## TO DO
Search the records for the word "each". Copy every line where it appears.

## DATA TO EXAMINE
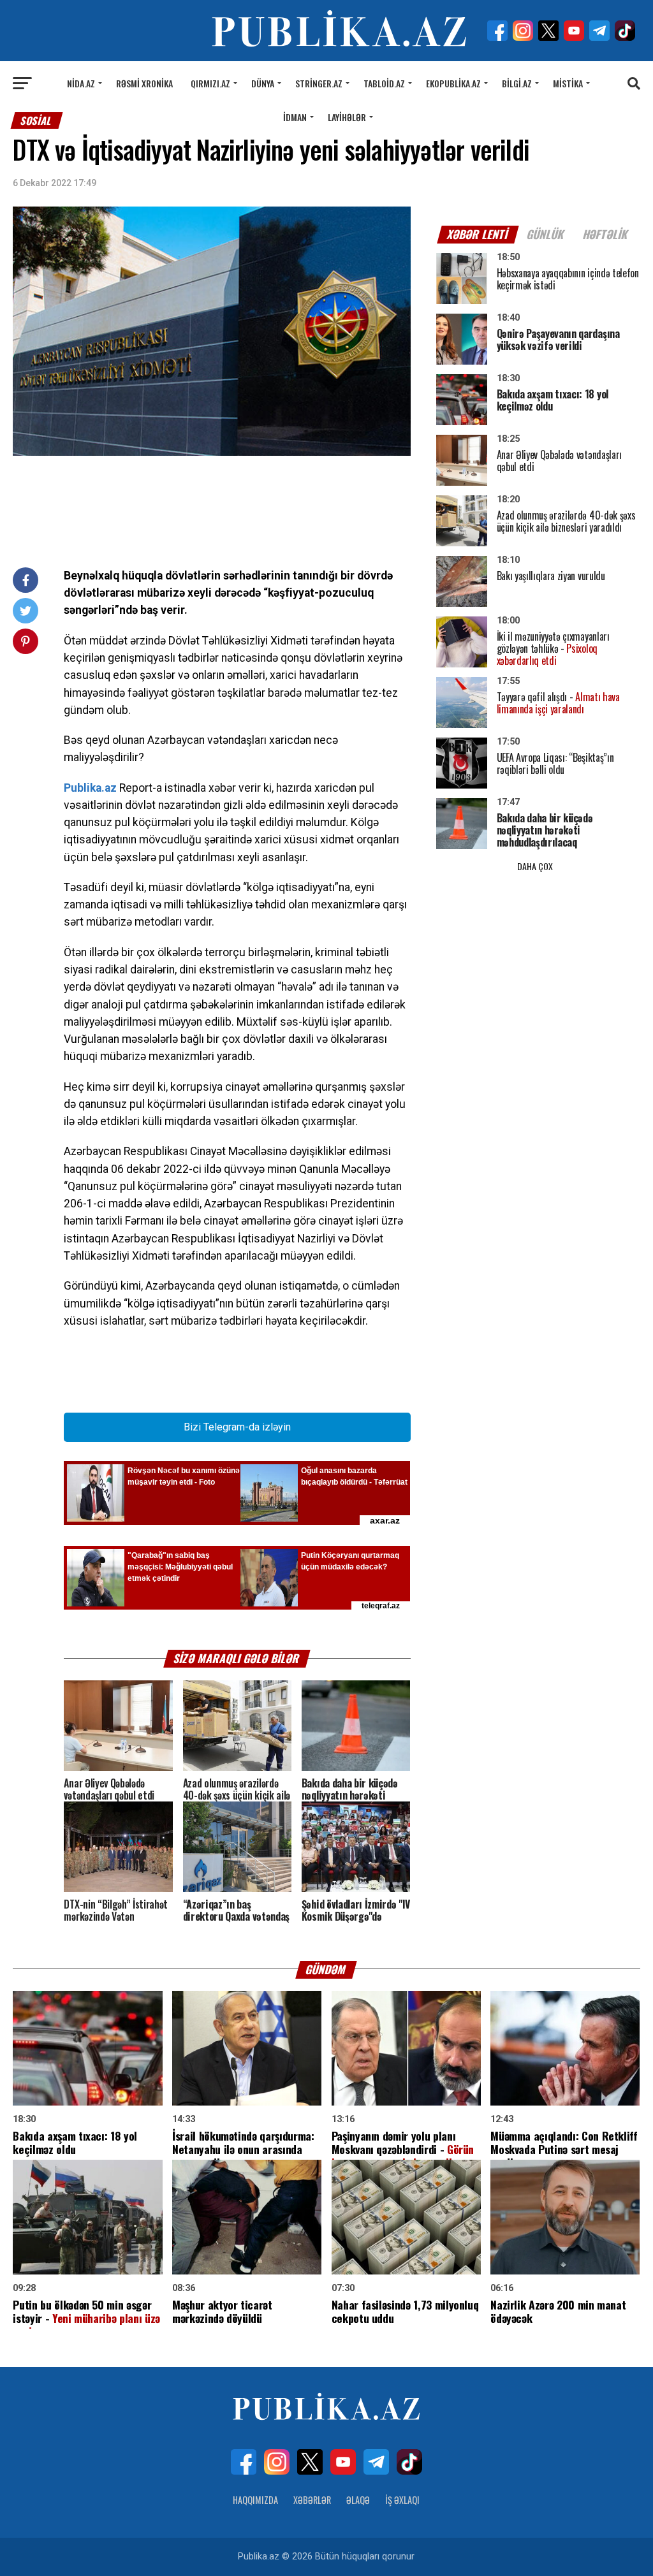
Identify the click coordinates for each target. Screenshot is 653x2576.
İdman (295, 117)
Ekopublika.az (453, 83)
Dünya (262, 83)
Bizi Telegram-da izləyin (237, 1427)
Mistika (568, 83)
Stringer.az (318, 83)
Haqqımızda (255, 2500)
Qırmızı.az (210, 83)
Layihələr (347, 117)
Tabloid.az (384, 83)
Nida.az (81, 83)
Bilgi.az (517, 83)
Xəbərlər (312, 2500)
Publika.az (90, 788)
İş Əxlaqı (402, 2500)
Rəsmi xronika (144, 83)
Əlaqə (358, 2500)
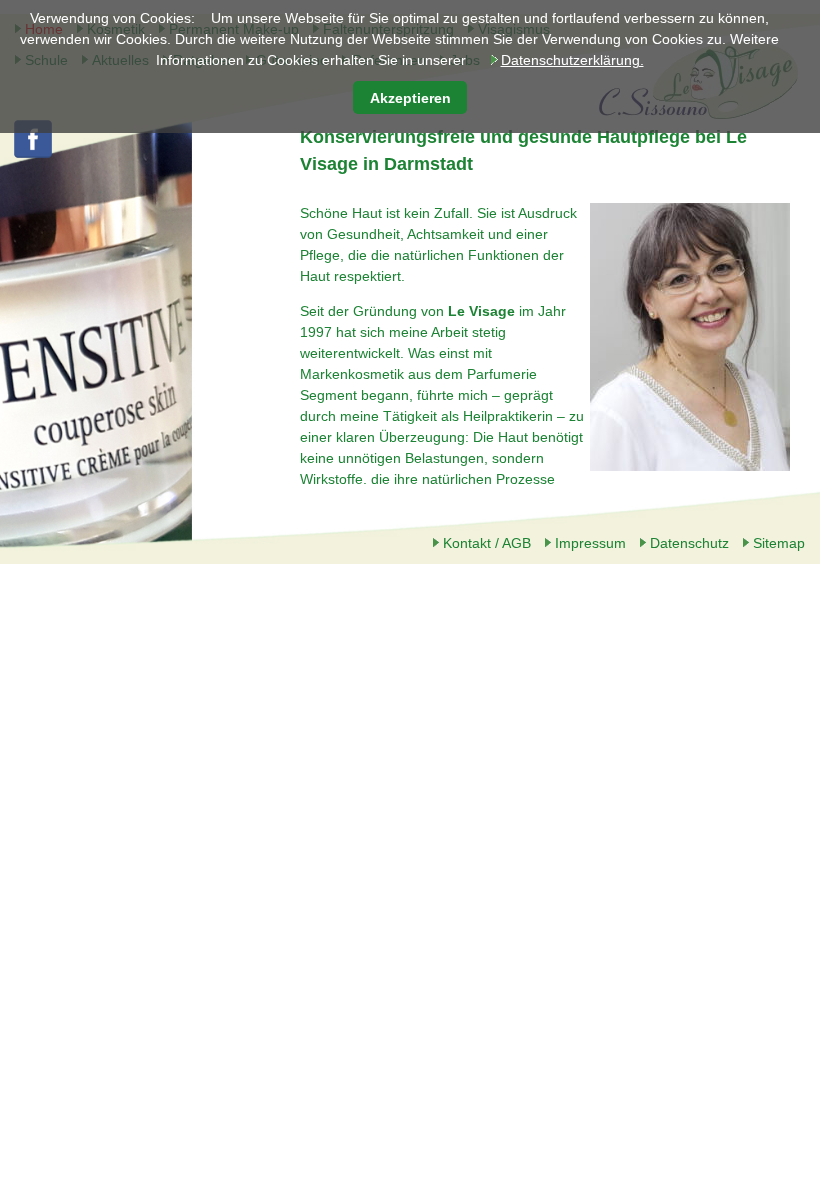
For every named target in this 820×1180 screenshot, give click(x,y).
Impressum (590, 543)
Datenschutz (689, 543)
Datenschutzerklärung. (572, 60)
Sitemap (779, 543)
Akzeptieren (410, 98)
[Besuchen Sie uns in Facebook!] (33, 154)
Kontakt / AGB (487, 543)
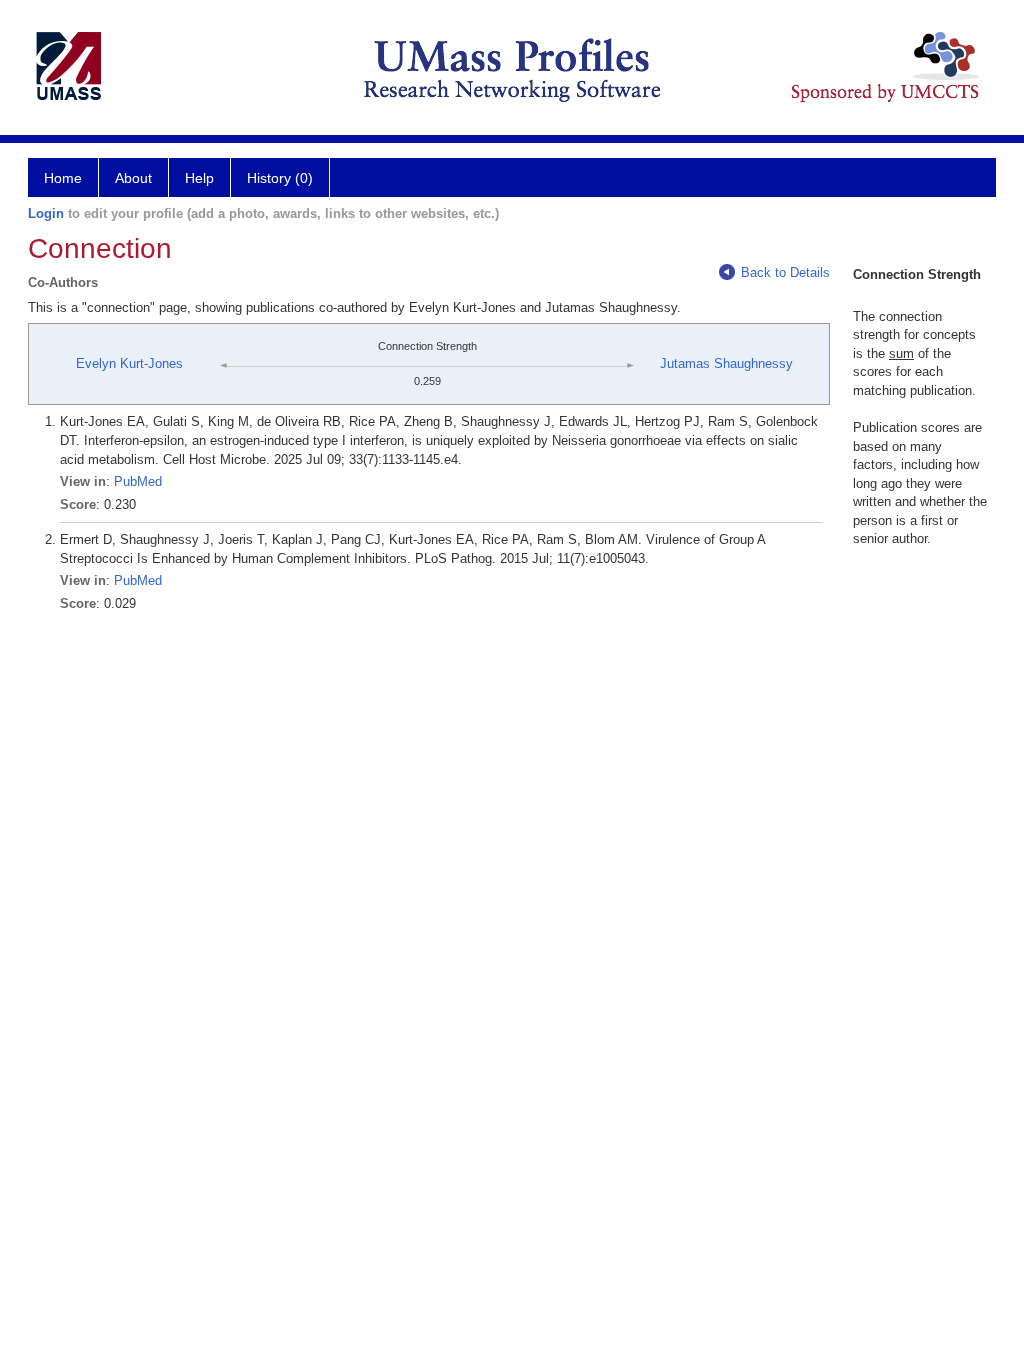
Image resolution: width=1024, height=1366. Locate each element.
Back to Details (785, 272)
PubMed (138, 481)
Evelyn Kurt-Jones (129, 363)
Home (63, 178)
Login (46, 213)
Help (199, 178)
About (133, 178)
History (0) (280, 178)
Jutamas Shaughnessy (726, 363)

## WRITTEN ANSWER
Identify the click coordinates for each target. Screenshot is 653x2576.
Image resolution: width=1024, height=1366. Locate each element.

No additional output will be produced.